Есенин почти перестал пить в то время, со мною держался трезво, был довольно любезен, почти совершенно не похож на себя; часто поворачивался ко мне, рассказывал истории из детства своего и юношества, каковые мне в действительности приятно было слушать.
— Меня любила Маня Бальзамова, — говаривал он. Отчего-то нравилось ему говорить со мною о женщинах, будто при сей беседе он наблюдал реакцию мою. — Но я так поздно, так поздно осознал чувства её! Мы слишком мало видели с нею друг друга, и отчего-то она открылась мне уже слишком поздно, когда был я женат. Она плакала, всё рассказывала, а я мог лишь безмолвно гладить её рукою по волосам и улыбаться. Раньше ведь такой я был чистый, ничего не подозревающий — почему же не открылась она мне тогда? Считал, она относилась ко мне так из жалости, ведь между нами не было даже ни поцелуя, ни разговора об чём-то далёком и глубоком, что могло бы нарушить меж нами заветы целомудрия, и от чего любовь бьёт по сердцу ещё больнее и сильнее.

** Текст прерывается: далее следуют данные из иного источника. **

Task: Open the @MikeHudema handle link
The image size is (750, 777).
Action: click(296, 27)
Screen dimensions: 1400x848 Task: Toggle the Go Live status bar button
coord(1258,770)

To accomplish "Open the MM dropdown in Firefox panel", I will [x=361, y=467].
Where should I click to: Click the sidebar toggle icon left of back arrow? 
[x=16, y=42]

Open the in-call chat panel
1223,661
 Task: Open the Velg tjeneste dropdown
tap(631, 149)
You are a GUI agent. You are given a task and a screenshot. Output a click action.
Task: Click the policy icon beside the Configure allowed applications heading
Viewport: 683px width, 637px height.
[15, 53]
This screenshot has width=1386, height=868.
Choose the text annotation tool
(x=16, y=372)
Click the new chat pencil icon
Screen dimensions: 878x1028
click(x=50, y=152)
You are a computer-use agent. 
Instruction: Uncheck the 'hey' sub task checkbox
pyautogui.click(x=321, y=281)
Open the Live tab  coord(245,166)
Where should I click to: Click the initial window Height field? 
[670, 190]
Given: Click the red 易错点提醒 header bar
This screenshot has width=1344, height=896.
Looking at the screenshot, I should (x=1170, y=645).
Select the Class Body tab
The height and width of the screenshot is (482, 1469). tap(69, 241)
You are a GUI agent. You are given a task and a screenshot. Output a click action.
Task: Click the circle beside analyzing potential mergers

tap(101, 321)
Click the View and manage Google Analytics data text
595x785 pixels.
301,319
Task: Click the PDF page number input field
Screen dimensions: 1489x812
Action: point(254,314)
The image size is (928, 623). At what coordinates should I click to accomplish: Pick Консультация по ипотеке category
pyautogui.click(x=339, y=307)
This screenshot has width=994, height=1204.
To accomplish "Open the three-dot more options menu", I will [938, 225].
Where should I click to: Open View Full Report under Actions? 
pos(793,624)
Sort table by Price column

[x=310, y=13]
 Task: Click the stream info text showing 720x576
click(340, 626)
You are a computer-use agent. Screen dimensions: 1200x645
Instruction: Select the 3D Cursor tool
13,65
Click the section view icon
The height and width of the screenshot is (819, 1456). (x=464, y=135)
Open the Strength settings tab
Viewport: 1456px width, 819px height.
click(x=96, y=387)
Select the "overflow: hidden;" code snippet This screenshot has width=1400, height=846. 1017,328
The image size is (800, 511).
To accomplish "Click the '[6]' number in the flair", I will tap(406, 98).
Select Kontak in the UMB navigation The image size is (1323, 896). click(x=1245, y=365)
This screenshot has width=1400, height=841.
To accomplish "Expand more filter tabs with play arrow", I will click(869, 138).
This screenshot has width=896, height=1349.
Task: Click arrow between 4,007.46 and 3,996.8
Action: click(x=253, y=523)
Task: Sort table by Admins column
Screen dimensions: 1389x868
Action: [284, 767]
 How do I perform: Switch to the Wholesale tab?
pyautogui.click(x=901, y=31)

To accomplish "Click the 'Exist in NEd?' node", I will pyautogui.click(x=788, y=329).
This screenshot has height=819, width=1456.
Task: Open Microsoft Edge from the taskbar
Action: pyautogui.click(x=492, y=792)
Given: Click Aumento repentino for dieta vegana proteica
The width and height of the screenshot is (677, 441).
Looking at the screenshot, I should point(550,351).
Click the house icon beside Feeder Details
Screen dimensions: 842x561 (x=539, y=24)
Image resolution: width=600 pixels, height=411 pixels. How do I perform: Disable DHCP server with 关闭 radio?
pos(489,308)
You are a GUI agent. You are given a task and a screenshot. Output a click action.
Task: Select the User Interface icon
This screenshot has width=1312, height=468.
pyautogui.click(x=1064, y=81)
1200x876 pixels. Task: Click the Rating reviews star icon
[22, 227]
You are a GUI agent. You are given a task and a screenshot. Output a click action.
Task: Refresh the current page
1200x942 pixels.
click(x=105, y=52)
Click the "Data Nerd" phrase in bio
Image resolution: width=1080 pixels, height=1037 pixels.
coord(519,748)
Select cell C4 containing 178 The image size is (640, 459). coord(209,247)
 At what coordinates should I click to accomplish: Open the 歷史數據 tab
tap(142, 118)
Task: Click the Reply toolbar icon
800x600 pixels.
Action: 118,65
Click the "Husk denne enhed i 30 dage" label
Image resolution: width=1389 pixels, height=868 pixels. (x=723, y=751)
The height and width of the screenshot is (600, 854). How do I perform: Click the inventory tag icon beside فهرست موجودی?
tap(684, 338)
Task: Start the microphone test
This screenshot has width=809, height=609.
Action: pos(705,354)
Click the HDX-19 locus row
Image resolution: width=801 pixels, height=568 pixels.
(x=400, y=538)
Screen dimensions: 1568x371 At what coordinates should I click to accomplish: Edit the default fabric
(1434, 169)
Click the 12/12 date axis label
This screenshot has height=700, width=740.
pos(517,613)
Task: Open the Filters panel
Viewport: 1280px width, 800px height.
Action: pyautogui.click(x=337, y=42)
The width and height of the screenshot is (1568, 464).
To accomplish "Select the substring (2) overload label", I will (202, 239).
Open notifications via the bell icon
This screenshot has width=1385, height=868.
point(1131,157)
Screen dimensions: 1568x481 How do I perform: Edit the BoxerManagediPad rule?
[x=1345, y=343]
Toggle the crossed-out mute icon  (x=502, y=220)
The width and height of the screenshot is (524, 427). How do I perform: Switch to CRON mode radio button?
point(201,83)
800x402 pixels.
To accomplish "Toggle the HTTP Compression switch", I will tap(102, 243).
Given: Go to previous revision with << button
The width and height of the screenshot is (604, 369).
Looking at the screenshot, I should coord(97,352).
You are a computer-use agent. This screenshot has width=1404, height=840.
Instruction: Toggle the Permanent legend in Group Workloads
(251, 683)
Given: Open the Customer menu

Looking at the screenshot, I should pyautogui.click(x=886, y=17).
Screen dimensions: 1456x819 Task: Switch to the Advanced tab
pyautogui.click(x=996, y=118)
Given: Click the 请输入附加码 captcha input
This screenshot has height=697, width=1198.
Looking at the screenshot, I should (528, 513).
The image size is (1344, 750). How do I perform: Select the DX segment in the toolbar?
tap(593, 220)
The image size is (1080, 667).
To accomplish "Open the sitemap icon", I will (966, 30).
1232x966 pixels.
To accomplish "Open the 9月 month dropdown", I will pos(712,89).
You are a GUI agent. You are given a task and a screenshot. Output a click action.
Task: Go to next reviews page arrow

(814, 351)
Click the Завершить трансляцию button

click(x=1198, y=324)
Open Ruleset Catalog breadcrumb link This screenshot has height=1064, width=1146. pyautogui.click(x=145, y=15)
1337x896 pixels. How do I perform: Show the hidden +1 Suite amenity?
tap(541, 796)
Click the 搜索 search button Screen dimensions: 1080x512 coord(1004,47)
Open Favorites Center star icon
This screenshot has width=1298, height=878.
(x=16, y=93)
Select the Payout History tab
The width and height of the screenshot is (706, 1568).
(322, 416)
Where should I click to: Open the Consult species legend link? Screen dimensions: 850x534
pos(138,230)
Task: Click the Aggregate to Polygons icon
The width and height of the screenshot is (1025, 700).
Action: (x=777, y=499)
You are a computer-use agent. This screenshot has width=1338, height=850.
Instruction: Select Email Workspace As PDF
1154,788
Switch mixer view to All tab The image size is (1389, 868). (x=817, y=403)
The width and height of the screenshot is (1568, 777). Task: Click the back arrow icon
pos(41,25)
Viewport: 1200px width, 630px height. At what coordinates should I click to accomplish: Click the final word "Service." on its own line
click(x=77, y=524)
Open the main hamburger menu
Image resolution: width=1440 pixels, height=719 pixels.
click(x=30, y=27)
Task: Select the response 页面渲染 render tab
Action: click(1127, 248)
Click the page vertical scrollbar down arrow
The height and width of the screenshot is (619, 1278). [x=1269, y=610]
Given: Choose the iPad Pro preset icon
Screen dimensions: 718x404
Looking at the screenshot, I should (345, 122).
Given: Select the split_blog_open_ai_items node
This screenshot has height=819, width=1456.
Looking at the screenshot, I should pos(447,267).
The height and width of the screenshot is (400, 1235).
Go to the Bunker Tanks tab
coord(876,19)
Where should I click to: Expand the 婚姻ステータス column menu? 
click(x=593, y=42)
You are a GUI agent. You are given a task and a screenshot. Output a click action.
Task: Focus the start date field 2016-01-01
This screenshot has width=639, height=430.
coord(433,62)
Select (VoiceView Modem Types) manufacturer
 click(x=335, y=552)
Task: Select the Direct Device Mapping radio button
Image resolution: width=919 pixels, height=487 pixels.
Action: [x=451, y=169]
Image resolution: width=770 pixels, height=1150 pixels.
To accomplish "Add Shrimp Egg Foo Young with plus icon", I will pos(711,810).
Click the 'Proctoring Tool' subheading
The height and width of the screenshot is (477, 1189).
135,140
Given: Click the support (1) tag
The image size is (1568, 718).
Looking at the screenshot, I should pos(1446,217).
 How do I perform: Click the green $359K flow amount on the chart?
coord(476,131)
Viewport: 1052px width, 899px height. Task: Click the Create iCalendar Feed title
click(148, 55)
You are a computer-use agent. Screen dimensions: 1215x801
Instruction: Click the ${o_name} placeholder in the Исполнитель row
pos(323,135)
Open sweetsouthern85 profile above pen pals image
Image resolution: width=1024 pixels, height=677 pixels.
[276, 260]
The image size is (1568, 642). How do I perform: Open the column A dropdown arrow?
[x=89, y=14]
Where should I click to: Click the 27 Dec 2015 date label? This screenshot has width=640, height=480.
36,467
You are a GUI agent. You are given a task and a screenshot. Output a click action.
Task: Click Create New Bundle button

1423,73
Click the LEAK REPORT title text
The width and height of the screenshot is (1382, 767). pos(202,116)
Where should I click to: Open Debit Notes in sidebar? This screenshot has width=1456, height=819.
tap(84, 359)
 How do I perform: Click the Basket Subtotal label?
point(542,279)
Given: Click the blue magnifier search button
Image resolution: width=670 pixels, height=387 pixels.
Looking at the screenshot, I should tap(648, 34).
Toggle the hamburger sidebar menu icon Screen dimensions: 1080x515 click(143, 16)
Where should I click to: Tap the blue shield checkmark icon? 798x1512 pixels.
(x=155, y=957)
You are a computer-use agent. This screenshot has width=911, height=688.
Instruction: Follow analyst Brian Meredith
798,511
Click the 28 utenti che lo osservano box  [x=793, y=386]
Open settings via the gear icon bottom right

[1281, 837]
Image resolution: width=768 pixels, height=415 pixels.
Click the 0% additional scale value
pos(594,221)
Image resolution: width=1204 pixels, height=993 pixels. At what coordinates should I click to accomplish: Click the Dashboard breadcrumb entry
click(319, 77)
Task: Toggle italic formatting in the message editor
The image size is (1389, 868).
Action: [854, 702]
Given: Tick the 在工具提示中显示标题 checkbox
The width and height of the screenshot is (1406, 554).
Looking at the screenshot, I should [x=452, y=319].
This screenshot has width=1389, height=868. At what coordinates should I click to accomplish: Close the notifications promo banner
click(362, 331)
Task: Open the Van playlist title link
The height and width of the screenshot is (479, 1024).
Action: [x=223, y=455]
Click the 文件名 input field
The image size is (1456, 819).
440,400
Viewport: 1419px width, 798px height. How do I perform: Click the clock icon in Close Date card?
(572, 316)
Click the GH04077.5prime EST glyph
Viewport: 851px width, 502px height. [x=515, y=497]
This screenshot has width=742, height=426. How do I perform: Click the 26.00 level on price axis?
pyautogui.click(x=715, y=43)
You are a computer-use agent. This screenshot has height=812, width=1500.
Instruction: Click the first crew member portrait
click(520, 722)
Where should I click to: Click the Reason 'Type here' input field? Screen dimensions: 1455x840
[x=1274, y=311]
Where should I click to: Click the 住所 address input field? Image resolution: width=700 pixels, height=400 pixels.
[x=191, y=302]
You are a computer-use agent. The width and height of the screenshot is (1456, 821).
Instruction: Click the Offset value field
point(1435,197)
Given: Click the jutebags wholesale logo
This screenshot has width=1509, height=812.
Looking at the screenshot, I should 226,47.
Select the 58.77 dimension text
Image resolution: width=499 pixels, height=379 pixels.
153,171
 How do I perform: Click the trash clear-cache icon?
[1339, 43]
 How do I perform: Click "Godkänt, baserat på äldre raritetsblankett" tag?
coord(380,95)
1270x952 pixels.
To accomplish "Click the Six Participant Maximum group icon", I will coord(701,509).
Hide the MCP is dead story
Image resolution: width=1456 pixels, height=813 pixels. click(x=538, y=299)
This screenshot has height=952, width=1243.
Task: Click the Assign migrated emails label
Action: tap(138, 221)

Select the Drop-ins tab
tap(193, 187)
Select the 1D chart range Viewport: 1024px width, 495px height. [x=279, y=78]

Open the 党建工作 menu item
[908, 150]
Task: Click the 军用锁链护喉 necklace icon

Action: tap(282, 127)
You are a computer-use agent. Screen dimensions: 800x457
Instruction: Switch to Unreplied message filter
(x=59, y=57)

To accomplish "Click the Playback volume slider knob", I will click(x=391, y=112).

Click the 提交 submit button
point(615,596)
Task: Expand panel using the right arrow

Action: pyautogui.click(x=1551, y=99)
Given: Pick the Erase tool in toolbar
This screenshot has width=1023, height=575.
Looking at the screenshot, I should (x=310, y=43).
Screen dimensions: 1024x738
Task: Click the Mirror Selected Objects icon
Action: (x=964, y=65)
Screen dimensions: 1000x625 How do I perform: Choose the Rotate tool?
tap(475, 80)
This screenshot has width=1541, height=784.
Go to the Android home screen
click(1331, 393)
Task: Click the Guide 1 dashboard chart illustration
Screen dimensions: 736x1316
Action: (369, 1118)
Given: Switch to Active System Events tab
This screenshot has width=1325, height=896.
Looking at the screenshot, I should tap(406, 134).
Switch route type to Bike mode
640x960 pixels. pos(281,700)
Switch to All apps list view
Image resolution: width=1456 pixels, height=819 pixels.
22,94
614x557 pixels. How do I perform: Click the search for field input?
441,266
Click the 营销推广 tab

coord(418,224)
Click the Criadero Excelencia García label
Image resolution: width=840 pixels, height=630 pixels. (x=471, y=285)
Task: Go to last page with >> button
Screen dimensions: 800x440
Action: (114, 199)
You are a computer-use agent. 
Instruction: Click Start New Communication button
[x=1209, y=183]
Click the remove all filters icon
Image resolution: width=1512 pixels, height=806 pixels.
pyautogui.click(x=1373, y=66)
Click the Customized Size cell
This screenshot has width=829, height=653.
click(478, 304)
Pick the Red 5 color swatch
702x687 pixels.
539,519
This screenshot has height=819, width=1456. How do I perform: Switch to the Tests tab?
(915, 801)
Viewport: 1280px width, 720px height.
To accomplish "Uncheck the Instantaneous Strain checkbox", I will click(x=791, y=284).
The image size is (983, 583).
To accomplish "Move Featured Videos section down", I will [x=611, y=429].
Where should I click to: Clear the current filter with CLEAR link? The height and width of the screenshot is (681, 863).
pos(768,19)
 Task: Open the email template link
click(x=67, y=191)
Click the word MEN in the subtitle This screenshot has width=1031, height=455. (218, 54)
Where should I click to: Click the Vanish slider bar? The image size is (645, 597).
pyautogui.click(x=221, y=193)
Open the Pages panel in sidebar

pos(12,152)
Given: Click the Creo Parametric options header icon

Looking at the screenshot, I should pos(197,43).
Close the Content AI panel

Говорил он то искренне и с душою, несмотря на то, что друзья, бывшие рядом с ним, только и норовили, что подлить ему ещё. Есенин, притворяясь, как и раньше, будто пьёт, весело подмигивал мне и принимался читать «Хулигана» и те начала, что после войдут в цикл «Москва кабацкая». Он был расчётливым и хитрым, но сам при том отчего-то не сознавал, кто именно водится с ним рядом. Он мог умело притворяться, сходить за изрядного любовника и даже разбивателя сердец, но, при всём при том, не был ни тем, ни иным. Если он узнавал о человеке что-либо плохое, то тотчас же менял отношение к нему: становился холоден, но не прекращал общения, пытался всячески задеть его и уколоть, а ещё был последовательно груб и резок. Но отчего-то главное ускользало от него: были ли друзья его истинными друзьями?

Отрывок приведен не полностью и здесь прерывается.